* **DETALHES DO PROBLEMA**
Imprima todas as linhas abaixo, uma por uma, sem mudar nenhum caractere.

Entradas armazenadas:
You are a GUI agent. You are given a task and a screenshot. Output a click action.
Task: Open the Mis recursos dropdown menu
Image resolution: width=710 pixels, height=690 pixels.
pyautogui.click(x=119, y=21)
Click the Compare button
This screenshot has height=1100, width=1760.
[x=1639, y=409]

* **RESPOSTA AO EXERCÍCIO**
You are a GUI agent. You are given a task and a screenshot. Output a click action.
Task: Open the Mis recursos dropdown menu
Image resolution: width=710 pixels, height=690 pixels.
pyautogui.click(x=119, y=21)
Click the Compare button
This screenshot has height=1100, width=1760.
[x=1639, y=409]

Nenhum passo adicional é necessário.